Elle voyait en amazighe un simple facteur de division...Je me rappelle encore lors de la préparation de mon mémoire de licence à la faculté des lettres d’Oujda, l’objet de ma recherche n’a pas été apprécié par les dirigeants de la Faculté pour la simple raison que mon sujet portait sur la description de la phrase verbale en tarifite...Des exemples de ce type de provocations, et d’intimidations, ne manquaient pas dans le Maroc de l’époque.
Dans le Maroc moderne, il faut reconnaître, tout de même, qu’il y a eu une légère avancée dans la conception collective des Marocains quant à leur vision globale sur la langue et la culture amazighes. Un nombre important de travaux dans ce domaine ont vu le jour grâce à des chercheurs nationaux et internationaux. Malheureusement, la majorité des chercheurs rifains abandonnent vite leurs recherches sur le tarifite pour des raisons de différents ordres. C’est la raison pour laquelle il est nécessaire d’assurer la continuité pour décrire les parlers rifains, et faciliter, par la suite, la tâche au processus de la standardisation de la langue amazighe.
Ces recherches sont-elles accessibles aux spécialistes ?
Dans notre pays, les ouvrages et les documents portant sur la langue et la culture amazighes dérangeaient. Je n’exagère pas si je vous dis que ce genre de documents, qui n’étaient pas accessibles il y a encore quelques années, a pu bénéficier de la liberté de diffusion grâce à la détermination des militants et aux efforts des chercheurs universitaires ou extra-universitaires s’intéressant au domaine.

══════════

• [CONSIGNE A]: Recopiez le passage du texte sur la langue amazighe compris entre « Elle voyait en » et « Maroc de l’époque. », ces deux passages inclus.
• [CONSIGNE B]:
Répondez aux questions suivantes à partir du texte sur la langue amazighe.
(i) Dans quelle faculté le mémoire de licence mentionné a-t-il été préparé ?
(ii) Que fait rapidement la majorité des chercheurs rifains, selon le texte ?
(iii) Grâce à quoi les documents portant sur la langue et la culture amazighes ont-ils pu bénéficier de la liberté de diffusion ?
• [CONSIGNE C]: Reprenez le texte sur la langue amazighe à l'endroit où il s'arrête et poursuivez-le.

• [CONTENU DES DONNÉES]:
══════════

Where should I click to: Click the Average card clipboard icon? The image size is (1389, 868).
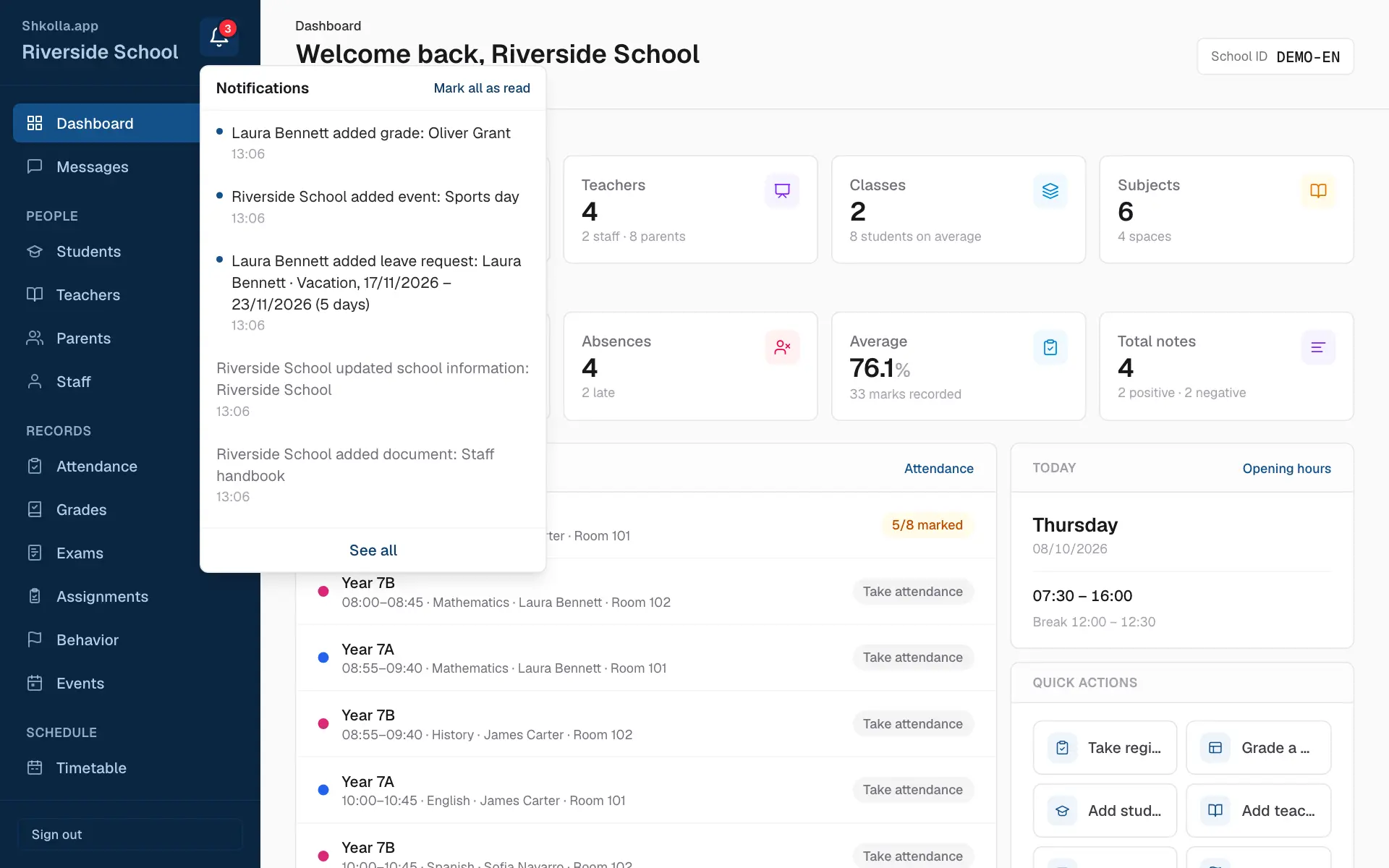point(1050,347)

══════════

• [RÉPONSE ATTENDUE A]:
Elle voyait en amazighe un simple facteur de division...Je me rappelle encore lors de la préparation de mon mémoire de licence à la faculté des lettres d’Oujda, l’objet de ma recherche n’a pas été apprécié par les dirigeants de la Faculté pour la simple raison que mon sujet portait sur la description de la phrase verbale en tarifite...Des exemples de ce type de provocations, et d’intimidations, ne manquaient pas dans le Maroc de l’époque.

• [RÉPONSE ATTENDUE B]:
(i) À la faculté des lettres d'Oujda.
(ii) Elle abandonne vite ses recherches sur le tarifite.
(iii) Grâce à la détermination des militants et aux efforts des chercheurs universitaires ou extra-universitaires s'intéressant au domaine.

• [RÉPONSE ATTENDUE C]:
Du point de vue officiel, l’État n’intervient pas au niveau des circuits de distribution et de diffusion d’ouvrages de la langue et de la culture amazighes afin d’encourager leur vente et de les rapprocher du citoyen marocain pour la simple raison qu’il s’agit de la langue et de la culture amazighes. Les maisons d’édition et les libraires ont toujours qualifié ces ouvrages d’un bénéfice non satisfaisant. Pour se faire, les chercheurs font toujours venir les documents par leurs propres moyens de l’Étranger, là où la qualité scientifique de ces recherches est estimée à sa juste valeur.
Aujourd’hui, il faut se donner les moyens pour réussir la promotion et l’intégration de la langue et de la culture amazighes comme partie intégrante de cette identité, notamment dans le cadre du grand projet visant la démocratisation de notre pays. De ce fait, l’État marocain, représenté par ses différents organismes socioculturels, est invité à assurer, au citoyen marocain, l’accès aux différents documents (ouvrages académiques, documents et recherches...) sur la langue et la culture amazighes. Rappelons que la grande partie de documents portant sur les différents parlers du Rif, qui est, géographiquement un territoire marocain, se trouve actuellement en Europe, notamment en Hollande, en Belgique et en Allemagne.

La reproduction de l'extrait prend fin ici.